The surety industry has launched a three month pilot program to evaluate the use of structured data, conforming to data standards, for improving surety underwriting. The program is based on XBRL, the standard for financial reporting. A surety or surety bond is an arrangement where one party stands good for the potential liabilities of another. Sureties have to be reviewed on a regular basis. Greg Davenport of Liberty Mutual Surety says: “Sureties evaluate hundreds of contractors every 3-6 months. The WIP (Work in Process) is typically sent in PDF format and must be hand-keyed into our system before analysis can begin. This process is time-consuming, labor-intensive and costly.”
The inefficiency of re-keying data is a well-worn theme, so I won't spend time reiterating Davenport's message. Instead, I'd like to draw attention to the role of image-only PDF in delaying straight-through processing. PDF is a wonderful format, but not (in its plain vanilla version) for data sharing.
Many organizations which formerly opened snail mail and keyed information into applications now use email instead. Here, PDF attachments rule. PDF lets you keep to your old forms and your old business processes while cutting out trips to the printer and saving time in the mail room. At first glance, it looks like a great move.

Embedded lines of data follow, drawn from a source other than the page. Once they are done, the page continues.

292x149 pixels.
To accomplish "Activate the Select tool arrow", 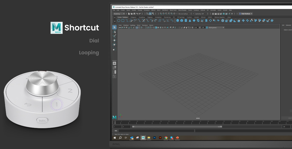I will pos(114,27).
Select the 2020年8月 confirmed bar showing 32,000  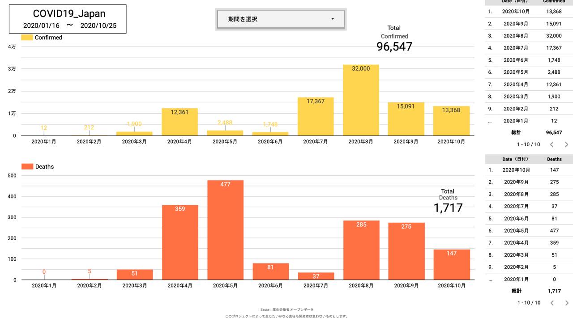(x=361, y=101)
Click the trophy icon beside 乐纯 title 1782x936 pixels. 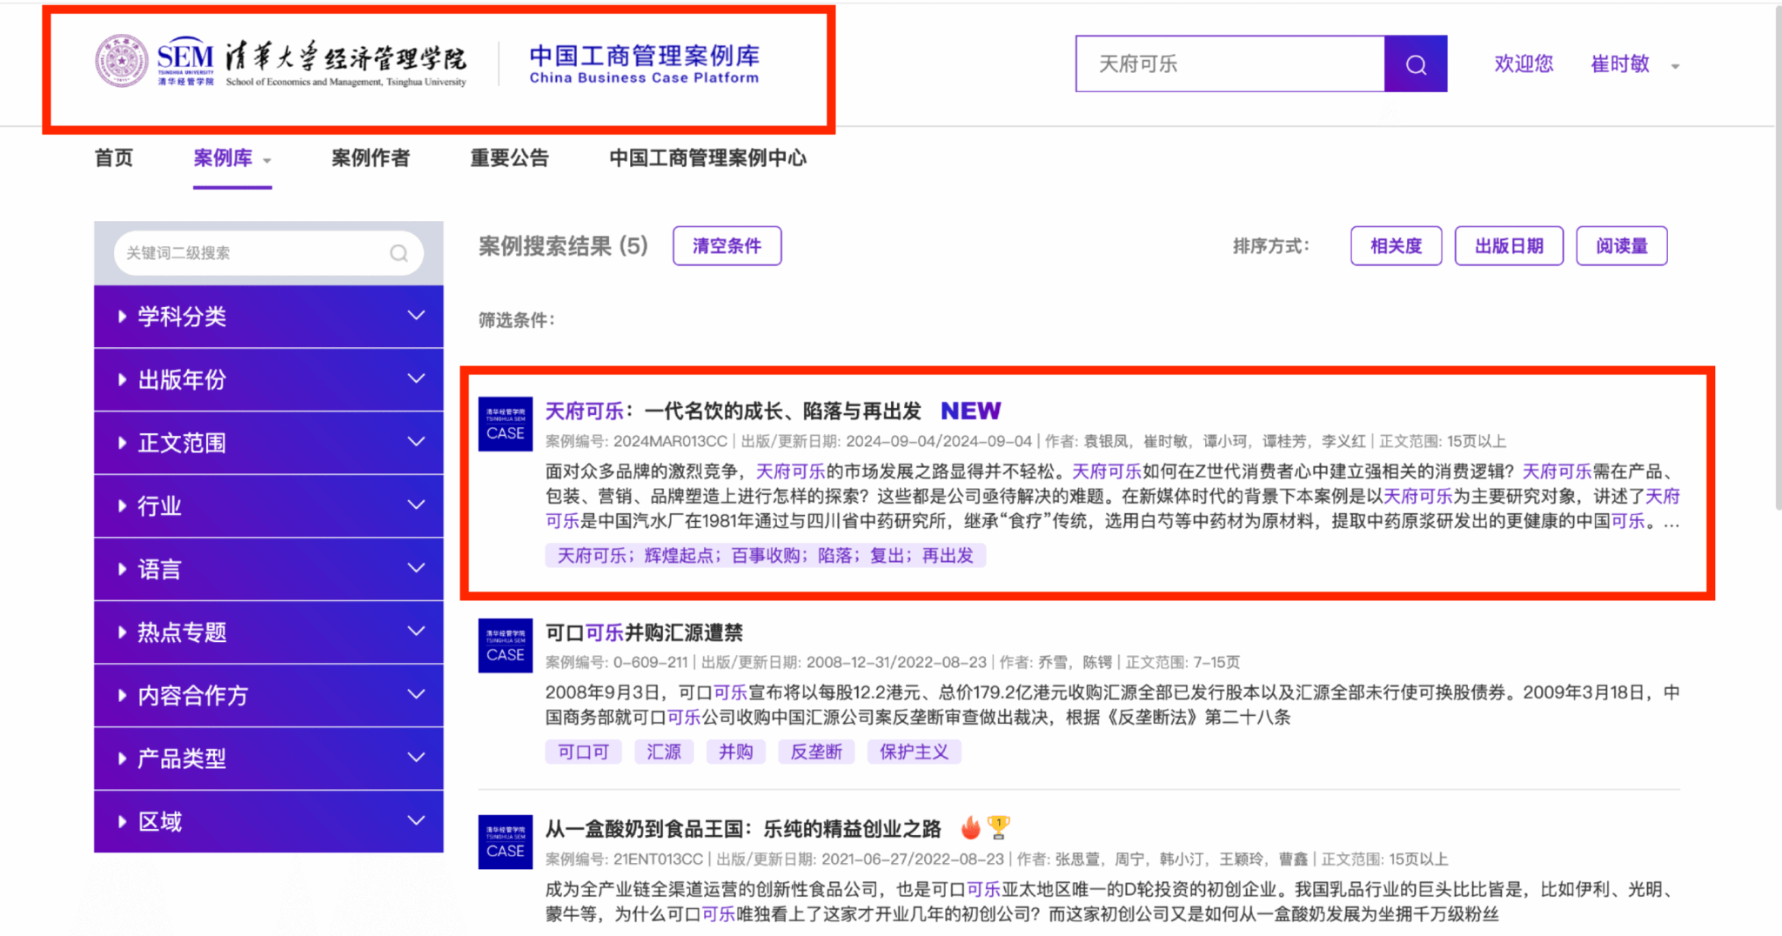pos(999,826)
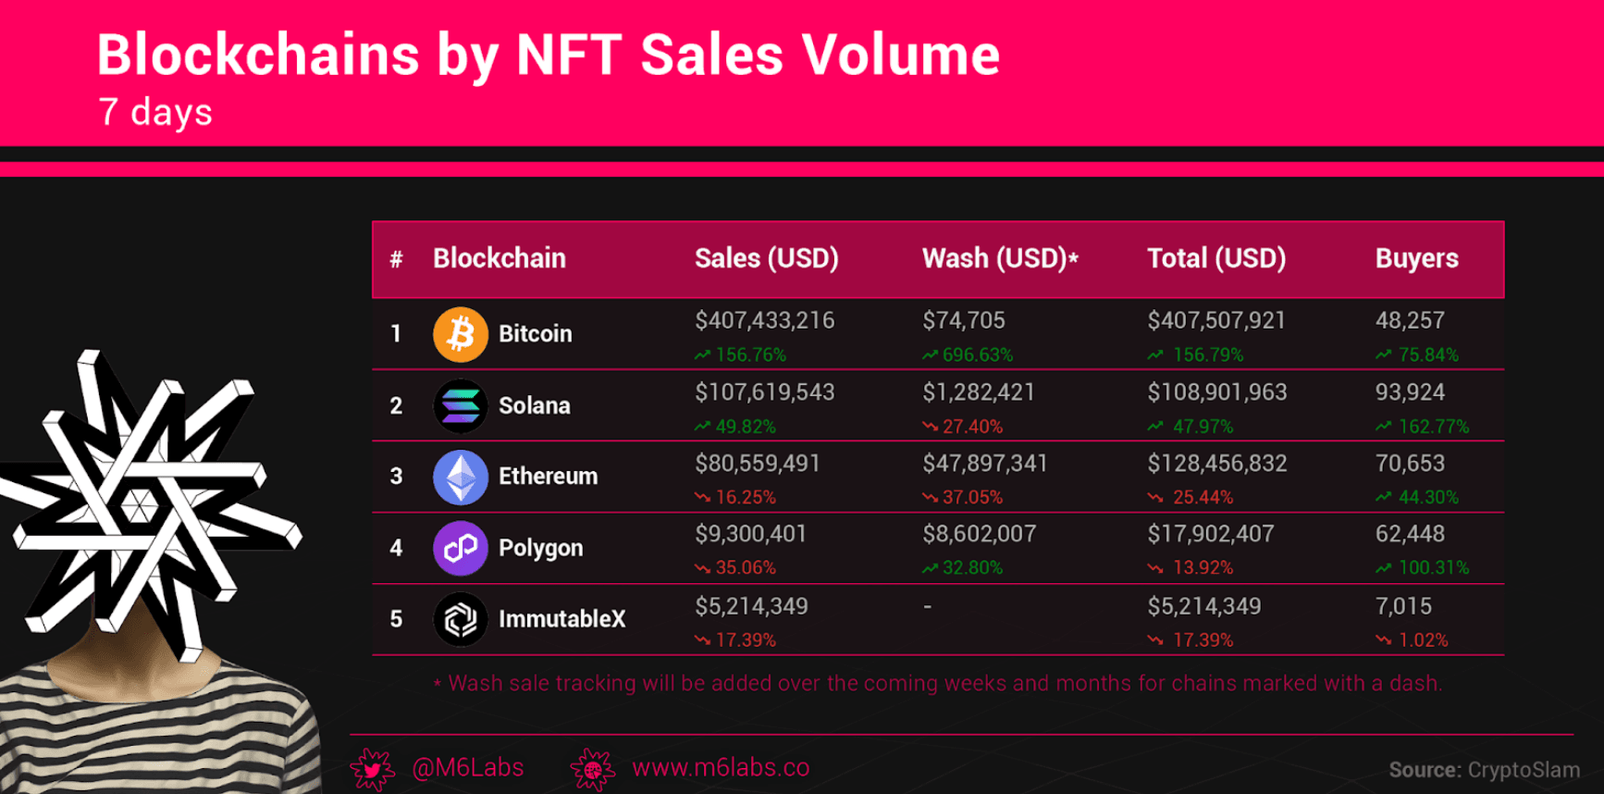Click the Polygon logo icon
The image size is (1604, 794).
coord(461,548)
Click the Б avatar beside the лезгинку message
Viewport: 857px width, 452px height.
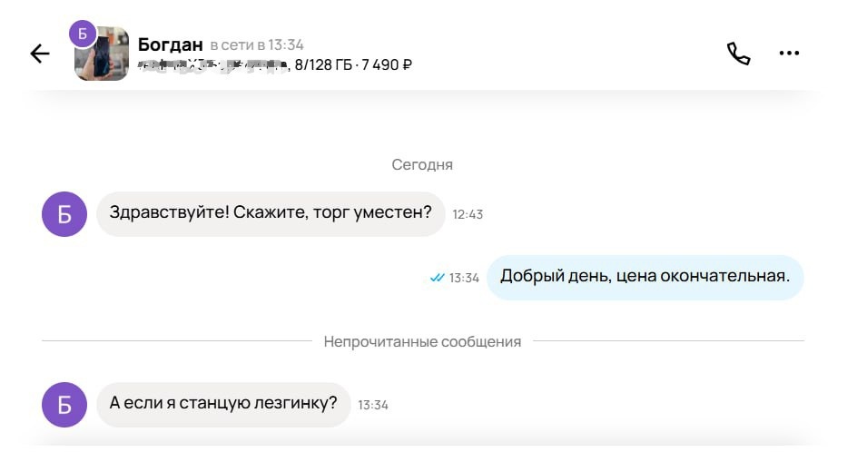(64, 405)
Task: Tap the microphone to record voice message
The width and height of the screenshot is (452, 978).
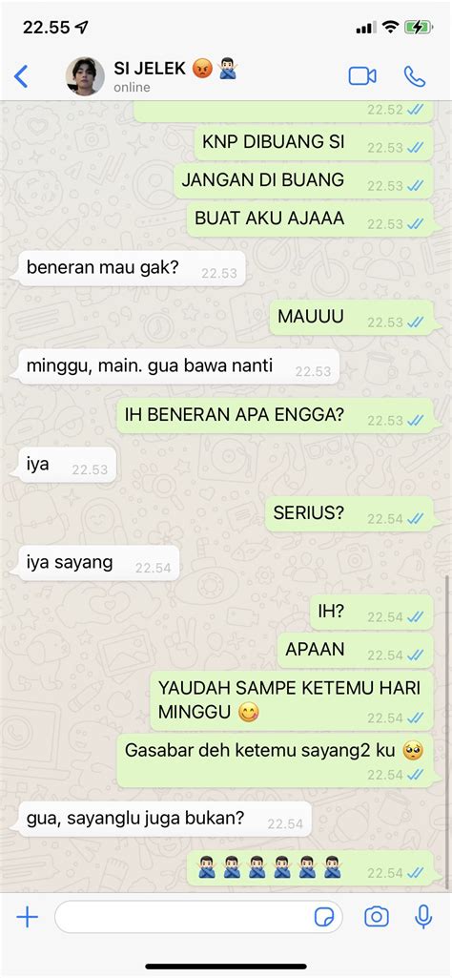Action: click(424, 917)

There's a thinking error here. Just because a few people spend more time glued to their chairs doesn't mean you get a major boost in productivity. The re-keying is the real problem here, not the paper. I include copy-and-paste here – it's not much more efficient than re-keying although less likely to result in mangled data. (However it's easy to lop off characters when you're using a mouse to highlight text.)
The aim of the paperless office (remember that?) is not primarily to save filing space or trees. It's to speed up the business flow. Replacing actual paper with virtual paper isn't the solution. You have to liberate the data from the substrate.
The PDF format does recognize data fields and you can do fillable forms with PDF – we have ACORD Forms like that. But even if you use PDF for structured data, you still need data standards regulating their use.